One of his dance teachers, Sandy, placed him in his first group called "Nick and the Angels." Between 1989 and 1993, Carter recorded various popular songs, including "Breaking Up Is Hard to Do" and "Uptown Girl" and a few original songs that he would perform at events. These recordings appeared on an unofficial release called Before the Backstreet Boys 1989–1993 by Dynamic Discs, Inc., released in October 2002. It was revealed that through several auditions, Carter met AJ McLean and Howie Dorough and they became friends.

He and his siblings grew up in an unconventional, dysfunctional family. He had a rough childhood due to his parents constantly fighting and screaming violently at each other. The friends that he had growing up were either dead, drug addicts, or in prison, and eventually, performing was Carter's most giant escape from his problems. At age 12, he put in a winning performance on the 1992 New Original Amateur Hour.

Backstreet Boys

At 12 years old, Carter auditioned for Disney's The Mickey Mouse Club and the Backstreet Boys. He was asked to join the group and was given the choice of either joining The Mickey Mouse Club with a $50,000 contract or this new music group. Carter chose to go with the group rather than the Mickey Mouse Club. After he joined the group, he had his own personal tutor on tour. In 2013 or 2014, Carter received his GED as shown on I Heart Nick Carter. At 13 years old, Carter, AJ McLean, Brian Littrell, Howie Dorough, and Kevin Richardson formed the vocal group the Backstreet Boys on April 20, 1993. Carter is the youngest member. The Backstreet Boys have recorded several albums, beginning in the mid-1990s, the latest being 2019's DNA. In March 2016, the group announced that they would begin an exclusive headlining residency at Planet Hollywood in Las Vegas called Backstreet Boys: Larger Than Life.

Solo career
In 2002, when the Backstreet Boys expressed a strong desire to leave their management company, The Firm, Carter was the first member of the group to choose to remain with them to manage his solo career and work on a solo album. Around then, Carter started writing songs and recording during his downtime when Jive asked him to do a solo album.

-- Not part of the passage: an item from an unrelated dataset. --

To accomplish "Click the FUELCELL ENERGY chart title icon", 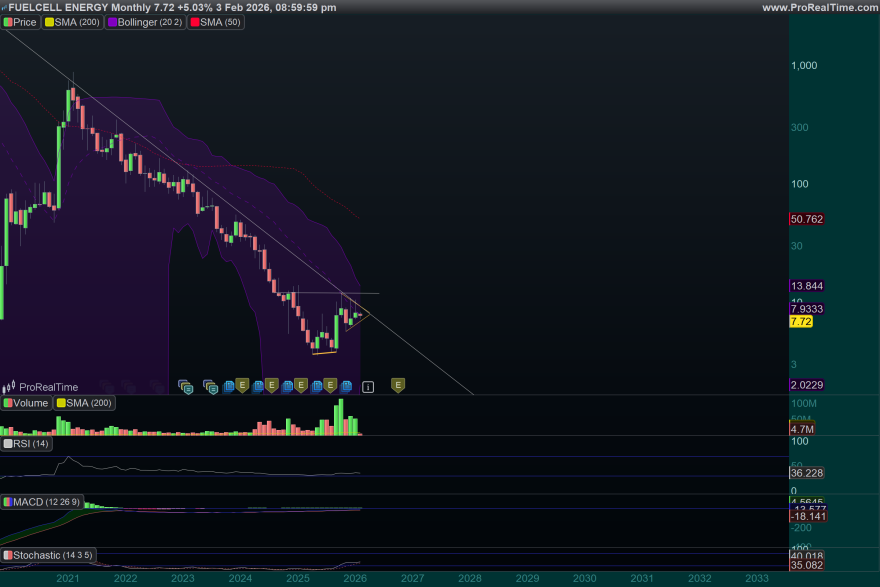I will [5, 7].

As the group began recording their new album without him, he started working on his first solo album. In September 2002, Carter released the first single from his solo album, "Help Me" which did well on radio countdowns landing at #1 on various stations including New York City's Z100 and achieved considerable worldwide success while the other single, "I Got You" was a minor hit in Europe. On October 29, 2002, his first solo album Now Or Never was released and sold over 500,000 copies in the first week. It reached No. 17 on the  Billboard 200 charts and was certified gold, both in the United States and Canada. The album made the charts in many countries as well. He also launched a worldwide tour in support of the album. He was No. 9 of People magazine's "50 Most Beautiful People" in 2000 and was voted by readers of teen magazine Cosmogirl'''s "Sexiest Man in the World" in their October 2002 issue, beating out such competition as actor Brad Pitt and rival pop star Justin Timberlake for the title, launching a media-hyped "rivalry" between Timberlake and Carter, culminating in an amicable 2009 meeting off-camera on the set of Late Night with Jimmy Fallon where Carter defeated Timberlake in an arm-wrestling match. He was also featured on the cover of the magazine.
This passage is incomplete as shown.